A Fever

I woke up last night around 1am, and I was freezing. My calf muscle ached from subconsciously rubbing my feet together all night. It was like I had been running a marathon in my sleep, causing one of my socks to slide off.

At first, given my chill, I thought our furnace had broken. But as I glided further into reality, I became aware of the burning sensation around my eyes. I realized I had a fever.

I got up and blindly dug another sock out of my dresser. It didn’t match the one I was already wearing, but I didn’t care.

I quickly stumbled back into bed, doubled my blanket cover and curled into the fetal position, shivering. I laid like that for several hours, clutching the covers in an attempt to find some comfort.

Surely, you’ve had a fever before and remember the experience.

Your entire body becomes fatigued. You feel as if your joints have rusted, and your hands are too weak even to form a simple fist.

You break into a cold sweat.  Your temperature rises to fight the attack on your immune system. The heat dries your throat and mouth, but chills the air.

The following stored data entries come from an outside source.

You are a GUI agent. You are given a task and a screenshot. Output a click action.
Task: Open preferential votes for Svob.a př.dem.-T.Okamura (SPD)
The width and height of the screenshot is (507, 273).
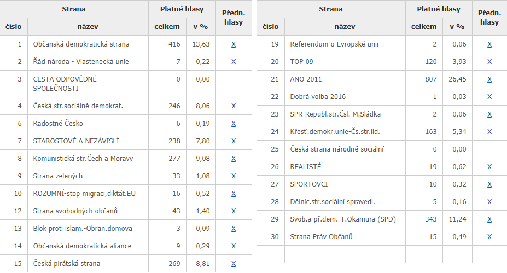(489, 219)
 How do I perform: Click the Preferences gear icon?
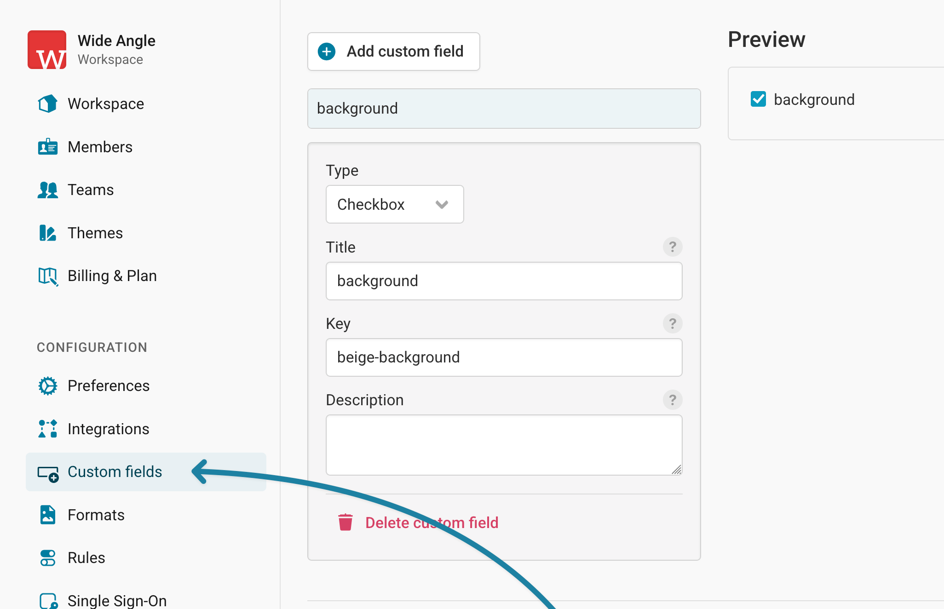click(x=48, y=386)
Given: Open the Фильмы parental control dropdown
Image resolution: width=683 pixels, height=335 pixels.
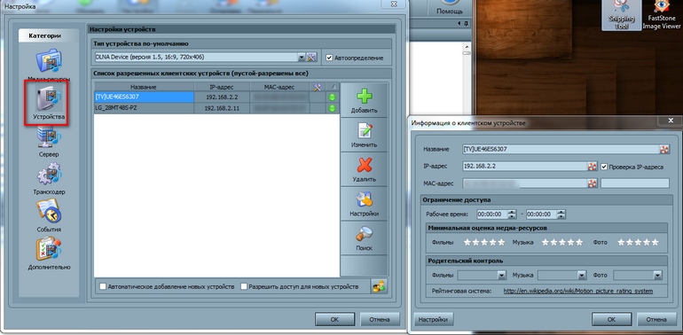Looking at the screenshot, I should point(501,275).
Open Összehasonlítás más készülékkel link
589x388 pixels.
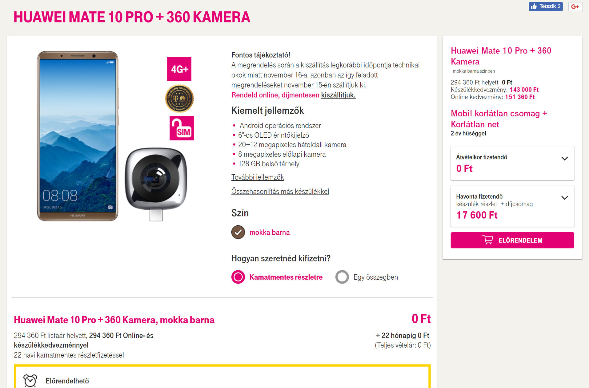click(x=280, y=191)
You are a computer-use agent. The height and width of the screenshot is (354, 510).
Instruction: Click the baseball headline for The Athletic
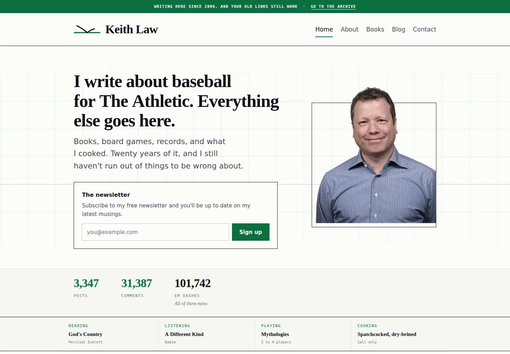coord(176,101)
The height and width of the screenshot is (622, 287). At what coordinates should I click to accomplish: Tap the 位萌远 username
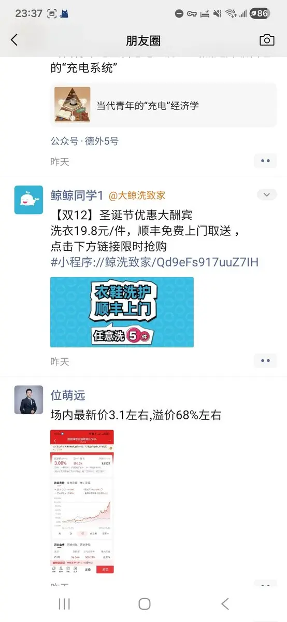pyautogui.click(x=67, y=394)
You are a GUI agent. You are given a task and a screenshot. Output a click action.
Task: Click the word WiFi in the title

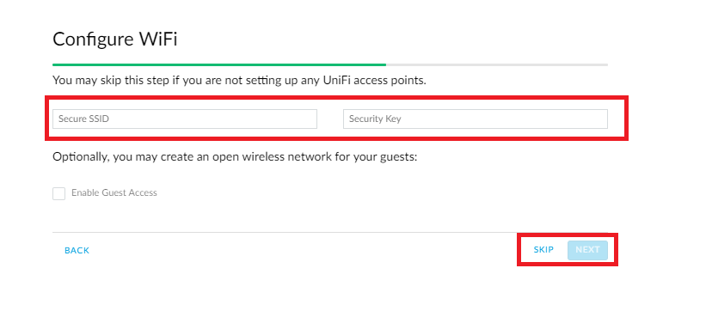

Your body becomes a feeble capsule, housing an internal battle between your white blood cells and the pathogen. It leaves you mentally and physically weary, unable to do little more than drift in and out of incoherent dreams.

That is how I felt at 1 am, when I awoke.

That is how I felt at 7 a.m, when the haze of bleary subconsciousness finally dispersed.

That is how I felt at 10 a.m., when I rolled out of bed and dressed for a weekend video gig.

And it is how I continued to feel for the next 24 hours.

The common cold and a simple fever. It’s amazing how something so basic can knock a person out.